I jaki rezultat eksperymentu? Siedzisz głodny?

I jaki rezultat eksperymentu? Siedzisz głodny?
Dziękuję. Czyli nie zrobię.
Jeszcze nigdy nie jadłam jarmużu. Podobno taaaki zdrowy.
Salazar dobrze mówi.
Można kupic w woreczkach świeży lub zamrożony.
Teraz jest pora na niego.
Podobno nawet świeży trzeba zmrozic,żeby stracił gorycz.
Poza tym pozostaje jeszcze Bofrost :-) :-) :-)
Mi to bardzo smakuje,ale ja uwielbiam takie "zieleniny". Szpinakiem też się zażeram :-)
I jaki rezultat eksperymentu? Siedzisz głodny?
Benito, jeśli znajdziesz w sklepie zamrożony jarmuż, to jak najbardziej możesz zrobić :). W Edece, Tengelmannie i innych "lepszych" sklepach powinien być w dziale z mrożonkami.

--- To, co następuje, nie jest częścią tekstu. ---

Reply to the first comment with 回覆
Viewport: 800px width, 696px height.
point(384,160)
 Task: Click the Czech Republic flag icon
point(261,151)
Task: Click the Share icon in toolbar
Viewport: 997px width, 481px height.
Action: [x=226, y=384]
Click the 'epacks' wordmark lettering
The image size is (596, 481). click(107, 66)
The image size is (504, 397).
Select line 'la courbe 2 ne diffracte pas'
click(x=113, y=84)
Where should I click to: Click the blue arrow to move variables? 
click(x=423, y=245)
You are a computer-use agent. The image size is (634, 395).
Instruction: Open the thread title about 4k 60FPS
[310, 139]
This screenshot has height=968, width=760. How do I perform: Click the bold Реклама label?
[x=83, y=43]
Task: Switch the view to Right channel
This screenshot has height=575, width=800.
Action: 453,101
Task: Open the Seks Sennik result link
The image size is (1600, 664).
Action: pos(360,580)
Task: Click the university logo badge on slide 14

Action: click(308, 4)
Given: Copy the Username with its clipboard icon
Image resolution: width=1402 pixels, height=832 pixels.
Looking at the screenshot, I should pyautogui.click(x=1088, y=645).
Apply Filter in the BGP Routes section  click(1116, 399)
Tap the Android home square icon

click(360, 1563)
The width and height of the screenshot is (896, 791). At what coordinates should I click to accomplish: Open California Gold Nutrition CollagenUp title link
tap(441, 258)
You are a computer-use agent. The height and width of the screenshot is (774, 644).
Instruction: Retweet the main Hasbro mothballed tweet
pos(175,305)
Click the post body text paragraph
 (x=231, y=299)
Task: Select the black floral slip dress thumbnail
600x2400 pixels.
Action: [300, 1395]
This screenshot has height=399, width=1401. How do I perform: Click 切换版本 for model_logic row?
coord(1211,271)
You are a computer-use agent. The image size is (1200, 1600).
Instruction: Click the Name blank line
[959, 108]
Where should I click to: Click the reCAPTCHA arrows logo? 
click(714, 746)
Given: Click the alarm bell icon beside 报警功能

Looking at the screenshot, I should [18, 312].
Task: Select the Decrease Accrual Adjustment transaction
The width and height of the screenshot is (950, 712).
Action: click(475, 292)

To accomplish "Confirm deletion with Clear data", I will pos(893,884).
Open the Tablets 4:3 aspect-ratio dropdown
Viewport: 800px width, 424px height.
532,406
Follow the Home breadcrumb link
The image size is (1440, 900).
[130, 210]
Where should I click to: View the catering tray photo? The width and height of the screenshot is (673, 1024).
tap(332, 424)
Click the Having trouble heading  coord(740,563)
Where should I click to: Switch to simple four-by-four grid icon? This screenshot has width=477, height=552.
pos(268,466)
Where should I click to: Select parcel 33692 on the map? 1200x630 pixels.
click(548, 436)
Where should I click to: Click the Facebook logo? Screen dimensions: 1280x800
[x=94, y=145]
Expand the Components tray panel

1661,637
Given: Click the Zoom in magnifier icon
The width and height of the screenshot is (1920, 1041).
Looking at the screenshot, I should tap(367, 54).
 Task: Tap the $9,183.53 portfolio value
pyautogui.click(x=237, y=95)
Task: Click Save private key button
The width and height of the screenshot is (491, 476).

A propos jarmużu - będąc na wyspie Foehr, robiłam jarmuż bardzo często. Je się go właśnie o tej porze. Kupowałam zawsze mrożony. Do tego Schinkenwurst, karczek i schab. Też mi to smakowało! Szczególnie mięso :):):) Jadło się to wszystko z ziemniakami. Zawsze zostawało jeszcze na drugi dzień... A potem przez trzy dni zielony Stuhlgang :):):)
A dziś mam na obiad tylko zupę krem - pomidorową - z grzankami. W niedzielę POP chodzi na kolację do córki więc już od śniadania pości :):):)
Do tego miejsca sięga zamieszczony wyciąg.